▸ **What to do**:
Every line below containing the word "beside" should be found and copied.

(Collected data entries)
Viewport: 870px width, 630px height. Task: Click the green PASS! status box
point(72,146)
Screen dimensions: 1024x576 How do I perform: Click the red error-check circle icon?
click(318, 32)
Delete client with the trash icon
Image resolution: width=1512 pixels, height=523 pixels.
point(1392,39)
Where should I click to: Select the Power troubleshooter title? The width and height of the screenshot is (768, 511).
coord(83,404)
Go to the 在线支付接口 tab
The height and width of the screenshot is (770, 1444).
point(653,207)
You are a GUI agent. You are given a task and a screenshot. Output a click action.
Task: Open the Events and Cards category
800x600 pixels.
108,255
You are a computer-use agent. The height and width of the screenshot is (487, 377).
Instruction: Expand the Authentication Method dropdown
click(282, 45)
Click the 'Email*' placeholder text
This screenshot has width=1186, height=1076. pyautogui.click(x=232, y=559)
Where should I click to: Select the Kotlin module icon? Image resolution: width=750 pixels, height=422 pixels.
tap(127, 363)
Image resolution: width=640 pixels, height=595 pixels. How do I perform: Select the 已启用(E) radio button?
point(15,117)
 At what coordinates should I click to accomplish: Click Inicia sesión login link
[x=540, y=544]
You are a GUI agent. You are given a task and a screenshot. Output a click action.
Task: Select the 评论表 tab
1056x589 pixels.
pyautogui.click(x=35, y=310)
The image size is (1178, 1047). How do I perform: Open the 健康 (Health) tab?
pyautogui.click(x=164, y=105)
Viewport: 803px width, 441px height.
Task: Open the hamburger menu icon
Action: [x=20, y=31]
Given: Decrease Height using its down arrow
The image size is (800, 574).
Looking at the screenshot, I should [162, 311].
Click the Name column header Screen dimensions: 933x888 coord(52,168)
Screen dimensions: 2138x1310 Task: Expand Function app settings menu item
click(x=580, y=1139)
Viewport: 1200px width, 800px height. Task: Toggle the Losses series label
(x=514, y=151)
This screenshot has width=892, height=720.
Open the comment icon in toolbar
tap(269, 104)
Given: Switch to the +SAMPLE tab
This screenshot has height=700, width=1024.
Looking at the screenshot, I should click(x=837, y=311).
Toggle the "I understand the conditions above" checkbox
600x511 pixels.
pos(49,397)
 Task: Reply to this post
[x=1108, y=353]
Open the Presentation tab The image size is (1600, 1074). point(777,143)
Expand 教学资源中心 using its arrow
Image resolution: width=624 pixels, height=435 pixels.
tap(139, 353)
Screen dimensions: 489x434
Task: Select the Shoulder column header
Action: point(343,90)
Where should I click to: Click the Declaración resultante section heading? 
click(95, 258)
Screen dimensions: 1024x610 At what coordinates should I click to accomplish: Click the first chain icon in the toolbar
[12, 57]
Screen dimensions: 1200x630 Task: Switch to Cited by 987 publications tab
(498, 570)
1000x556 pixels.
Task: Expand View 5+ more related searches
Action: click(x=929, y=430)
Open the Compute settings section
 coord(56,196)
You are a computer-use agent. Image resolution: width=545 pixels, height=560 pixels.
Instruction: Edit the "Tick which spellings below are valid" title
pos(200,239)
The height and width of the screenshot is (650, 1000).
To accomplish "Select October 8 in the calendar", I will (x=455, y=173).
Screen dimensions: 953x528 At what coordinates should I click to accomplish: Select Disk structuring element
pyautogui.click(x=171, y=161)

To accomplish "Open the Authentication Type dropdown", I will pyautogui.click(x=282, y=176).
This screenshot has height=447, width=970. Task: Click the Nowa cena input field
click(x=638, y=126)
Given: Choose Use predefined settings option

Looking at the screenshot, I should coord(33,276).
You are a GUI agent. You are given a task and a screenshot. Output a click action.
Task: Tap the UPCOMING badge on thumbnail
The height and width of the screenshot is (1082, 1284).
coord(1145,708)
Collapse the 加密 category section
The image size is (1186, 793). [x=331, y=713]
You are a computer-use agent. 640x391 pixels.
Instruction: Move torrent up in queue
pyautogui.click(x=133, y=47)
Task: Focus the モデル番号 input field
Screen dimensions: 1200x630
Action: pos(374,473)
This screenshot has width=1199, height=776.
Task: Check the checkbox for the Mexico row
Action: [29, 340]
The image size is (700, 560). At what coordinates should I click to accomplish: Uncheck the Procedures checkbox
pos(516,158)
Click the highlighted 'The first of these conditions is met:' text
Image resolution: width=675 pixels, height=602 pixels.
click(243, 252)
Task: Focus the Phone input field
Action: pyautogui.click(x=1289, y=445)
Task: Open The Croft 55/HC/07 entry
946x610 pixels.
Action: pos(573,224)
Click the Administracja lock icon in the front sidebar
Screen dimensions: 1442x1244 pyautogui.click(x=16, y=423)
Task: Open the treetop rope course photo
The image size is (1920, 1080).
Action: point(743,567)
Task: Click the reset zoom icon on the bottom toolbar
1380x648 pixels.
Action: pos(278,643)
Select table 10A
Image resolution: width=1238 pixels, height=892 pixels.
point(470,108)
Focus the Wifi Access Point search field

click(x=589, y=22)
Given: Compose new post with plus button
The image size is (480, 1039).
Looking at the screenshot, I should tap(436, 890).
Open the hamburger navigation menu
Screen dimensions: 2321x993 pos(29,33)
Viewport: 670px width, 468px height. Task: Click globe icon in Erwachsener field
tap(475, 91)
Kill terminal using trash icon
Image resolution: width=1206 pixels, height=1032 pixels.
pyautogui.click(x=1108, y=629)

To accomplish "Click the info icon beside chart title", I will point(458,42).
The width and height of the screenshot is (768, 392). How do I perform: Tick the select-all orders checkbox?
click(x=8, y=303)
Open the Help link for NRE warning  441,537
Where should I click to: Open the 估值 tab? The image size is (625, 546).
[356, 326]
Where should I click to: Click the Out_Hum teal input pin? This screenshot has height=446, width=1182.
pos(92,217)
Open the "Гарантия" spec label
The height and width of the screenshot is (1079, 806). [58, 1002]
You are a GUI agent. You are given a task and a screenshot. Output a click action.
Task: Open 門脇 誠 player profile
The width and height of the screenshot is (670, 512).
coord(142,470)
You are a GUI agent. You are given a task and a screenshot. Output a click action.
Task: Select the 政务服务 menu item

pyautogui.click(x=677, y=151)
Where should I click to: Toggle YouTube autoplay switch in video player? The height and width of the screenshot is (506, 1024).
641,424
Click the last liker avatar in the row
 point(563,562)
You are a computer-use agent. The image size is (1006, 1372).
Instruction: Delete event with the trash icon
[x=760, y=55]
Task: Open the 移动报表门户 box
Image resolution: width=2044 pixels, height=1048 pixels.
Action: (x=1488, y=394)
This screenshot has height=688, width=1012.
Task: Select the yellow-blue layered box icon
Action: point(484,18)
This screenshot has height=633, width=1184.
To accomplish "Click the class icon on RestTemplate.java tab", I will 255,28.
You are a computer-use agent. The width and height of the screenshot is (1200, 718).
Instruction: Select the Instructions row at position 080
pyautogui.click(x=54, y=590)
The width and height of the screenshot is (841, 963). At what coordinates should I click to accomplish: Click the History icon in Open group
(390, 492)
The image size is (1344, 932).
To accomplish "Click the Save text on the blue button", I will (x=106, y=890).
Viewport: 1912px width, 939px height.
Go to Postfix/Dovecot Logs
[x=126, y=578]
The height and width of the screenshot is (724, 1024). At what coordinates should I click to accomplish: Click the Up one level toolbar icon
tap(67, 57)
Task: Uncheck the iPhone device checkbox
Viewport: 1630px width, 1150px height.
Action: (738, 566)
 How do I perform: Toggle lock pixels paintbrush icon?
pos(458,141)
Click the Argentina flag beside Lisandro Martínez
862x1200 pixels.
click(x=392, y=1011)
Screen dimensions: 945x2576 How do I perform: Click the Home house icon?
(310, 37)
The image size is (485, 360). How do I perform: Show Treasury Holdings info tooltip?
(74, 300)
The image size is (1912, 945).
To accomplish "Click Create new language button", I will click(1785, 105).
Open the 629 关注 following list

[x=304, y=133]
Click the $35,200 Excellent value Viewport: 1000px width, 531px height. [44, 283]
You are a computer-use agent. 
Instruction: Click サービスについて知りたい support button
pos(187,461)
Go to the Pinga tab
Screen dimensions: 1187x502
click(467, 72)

▸ **Exercise output**:
To accomplish "Click the info icon beside chart title", I will point(458,42).
Click the Argentina flag beside Lisandro Martínez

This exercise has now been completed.